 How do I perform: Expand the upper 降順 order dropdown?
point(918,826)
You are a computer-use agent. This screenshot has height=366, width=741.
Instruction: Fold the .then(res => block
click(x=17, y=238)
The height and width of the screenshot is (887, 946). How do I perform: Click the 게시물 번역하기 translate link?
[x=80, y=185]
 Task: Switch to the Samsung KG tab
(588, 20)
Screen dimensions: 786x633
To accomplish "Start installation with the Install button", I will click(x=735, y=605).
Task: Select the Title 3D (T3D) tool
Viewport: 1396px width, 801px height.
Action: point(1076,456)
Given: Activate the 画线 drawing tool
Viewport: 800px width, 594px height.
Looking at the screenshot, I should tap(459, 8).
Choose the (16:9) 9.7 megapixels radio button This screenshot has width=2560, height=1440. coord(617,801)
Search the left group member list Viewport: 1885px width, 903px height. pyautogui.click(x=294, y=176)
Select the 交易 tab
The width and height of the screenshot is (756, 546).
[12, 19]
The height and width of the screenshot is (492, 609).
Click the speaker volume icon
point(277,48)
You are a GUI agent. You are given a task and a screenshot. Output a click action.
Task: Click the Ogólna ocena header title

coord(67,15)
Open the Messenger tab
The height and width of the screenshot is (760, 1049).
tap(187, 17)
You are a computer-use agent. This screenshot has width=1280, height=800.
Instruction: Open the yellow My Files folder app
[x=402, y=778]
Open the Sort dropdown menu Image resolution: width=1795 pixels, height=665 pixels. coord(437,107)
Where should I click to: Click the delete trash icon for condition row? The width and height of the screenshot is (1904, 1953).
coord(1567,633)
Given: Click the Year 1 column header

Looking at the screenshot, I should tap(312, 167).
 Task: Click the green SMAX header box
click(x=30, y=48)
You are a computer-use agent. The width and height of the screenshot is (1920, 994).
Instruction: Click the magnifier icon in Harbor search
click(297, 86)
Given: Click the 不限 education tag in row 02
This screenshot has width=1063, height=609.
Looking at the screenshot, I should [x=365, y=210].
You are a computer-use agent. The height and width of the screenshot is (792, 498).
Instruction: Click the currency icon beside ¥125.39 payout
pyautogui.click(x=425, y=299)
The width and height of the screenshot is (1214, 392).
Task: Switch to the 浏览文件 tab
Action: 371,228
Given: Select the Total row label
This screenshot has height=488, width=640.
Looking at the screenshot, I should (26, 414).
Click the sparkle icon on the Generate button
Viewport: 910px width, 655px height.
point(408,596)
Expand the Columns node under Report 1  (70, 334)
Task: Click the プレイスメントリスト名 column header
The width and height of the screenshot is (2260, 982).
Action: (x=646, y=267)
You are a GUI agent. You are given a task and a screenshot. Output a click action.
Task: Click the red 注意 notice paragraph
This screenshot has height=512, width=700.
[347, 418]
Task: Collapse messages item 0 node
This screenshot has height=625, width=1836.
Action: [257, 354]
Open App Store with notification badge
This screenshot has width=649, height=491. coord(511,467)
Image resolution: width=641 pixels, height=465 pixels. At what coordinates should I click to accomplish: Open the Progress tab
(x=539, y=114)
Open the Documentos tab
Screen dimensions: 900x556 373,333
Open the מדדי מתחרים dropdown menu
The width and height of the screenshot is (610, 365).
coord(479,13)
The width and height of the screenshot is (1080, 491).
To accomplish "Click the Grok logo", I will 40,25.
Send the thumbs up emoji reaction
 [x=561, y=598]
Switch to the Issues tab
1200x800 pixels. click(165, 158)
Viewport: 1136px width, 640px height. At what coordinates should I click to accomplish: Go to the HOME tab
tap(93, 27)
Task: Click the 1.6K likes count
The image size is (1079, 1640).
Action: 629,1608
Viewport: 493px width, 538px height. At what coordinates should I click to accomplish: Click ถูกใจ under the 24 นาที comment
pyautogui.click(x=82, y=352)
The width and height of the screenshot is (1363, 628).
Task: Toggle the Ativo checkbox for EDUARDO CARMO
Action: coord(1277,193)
※
## WORK ORDER
Your job is to copy out every line from the records above that has the word "will".

## SOLUTION FOR THIS EXERCISE
To accomplish "Start installation with the Install button", I will click(x=735, y=605).
To accomplish "Click the Grok logo", I will 40,25.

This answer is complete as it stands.